Beets for sharper mind
Beets bring vitamin B to the brain function. This vital nutrient helps you quickly process data and sort through your memories. Fresh beets even serve as natural antidepressants! They’re packed with heart-protecting folate. Just be sure to avoid canned beets; the containers are likely coated in bisphenol A, or BPA, a chemical that disrupts our natural hormonal systems.
Water keeps you healthy
Brain is made up of approximately 75 percent water, therefore staying hydrated is absolutely vital for optimum brain performance. Every cell in your body needs water to thrive, and your brain cells are no exception; in fact, about three-quarters of your brain is water. Health professionals believe the number one cause of memory loss, at any age, is dehydration and the simple act of drinking a large glass of water can dramatically improve brain function. People whose bodies were well hydrated scored significantly better on tests of brain power, compared with those who weren’t drinking enough. You should start the day hydrated and get into the habit of drinking a glass of water first thing upon waking then again as soon as you get to work.
Blueberries to improve memory
The blueberry’s are one of the best brain foods due to its high levels of antioxidants, the blueberry contains anthocyanin, a compound that helps protect brain neurons linked to memory. A diet rich in blueberry extract may improve motor skills and short term memory. This little berry may even help reduce the risk of Alzheimer’s disease.
Coffee for proper brain function
Morning coffee boosts your brain power. It improves memory and speeds up reaction times by acting on the brain’s prefrontal cortex, the area responsible for short term memory. A lifetime of coffee consumption has even been associated with a lower risk of Alzheimer’s disease, a brain disease affecting memory, thought and language. A cup of coffee before an exam can help your brain perform at its best because caffeine improves short term memory and speeds up reaction times.
Garlic to strengthen the brain
Raw garlic is one of the most potent nutritional foods. It helps strengthen the cardiovascular system, which in turn provides positive benefits for brain function. Garlic also contains inflammation reducing properties which may improve overall cognitive function, including memory and learning abilities. Garlic has been shown to protect the brain against function loss.
Carbohydrate for brain health
A high carbohydrate lunch will make you sleepy and sluggish.
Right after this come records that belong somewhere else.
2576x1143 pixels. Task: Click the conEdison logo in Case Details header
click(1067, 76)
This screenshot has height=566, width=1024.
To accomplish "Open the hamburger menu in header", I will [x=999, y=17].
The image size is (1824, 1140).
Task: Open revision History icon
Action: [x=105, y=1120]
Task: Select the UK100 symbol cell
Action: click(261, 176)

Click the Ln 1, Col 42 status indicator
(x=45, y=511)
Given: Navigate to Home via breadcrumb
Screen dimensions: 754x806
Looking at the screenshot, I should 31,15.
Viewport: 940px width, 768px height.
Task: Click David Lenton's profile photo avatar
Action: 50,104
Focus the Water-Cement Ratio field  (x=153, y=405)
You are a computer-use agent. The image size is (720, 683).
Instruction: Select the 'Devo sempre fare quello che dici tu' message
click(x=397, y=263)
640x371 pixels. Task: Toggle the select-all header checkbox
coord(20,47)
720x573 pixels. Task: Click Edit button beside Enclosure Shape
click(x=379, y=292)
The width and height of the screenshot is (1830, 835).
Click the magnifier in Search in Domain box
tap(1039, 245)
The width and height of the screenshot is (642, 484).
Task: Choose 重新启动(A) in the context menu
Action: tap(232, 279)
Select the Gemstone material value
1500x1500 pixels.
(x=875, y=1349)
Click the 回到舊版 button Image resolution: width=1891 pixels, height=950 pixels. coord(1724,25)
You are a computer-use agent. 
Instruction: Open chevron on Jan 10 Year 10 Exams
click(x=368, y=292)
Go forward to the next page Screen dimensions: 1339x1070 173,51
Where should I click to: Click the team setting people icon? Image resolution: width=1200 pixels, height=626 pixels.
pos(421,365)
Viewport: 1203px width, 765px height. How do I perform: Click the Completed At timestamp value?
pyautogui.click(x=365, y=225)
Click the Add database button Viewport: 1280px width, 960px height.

Opt for a light meal with some quality protein, such as a salad with grilled chicken breast or vegetables and hummus or wild American shrimp and avocado.
Avocado, oils, nuts and seeds to lower risks
They contain other important antioxidant like vitamin E. Researchers found that people who consumed moderate amounts of vitamin E from food, not supplements that lowered their risk. Avocado with scrambled eggs provides both, and the monounsaturated fat helps blood circulate better, which is essential for optimal brain function. Nuts contain protein, high amounts of fiber, and they are rich in beneficial fats. Filberts, hazelnuts, cashews and walnuts are great choices, with almonds being the king of nuts.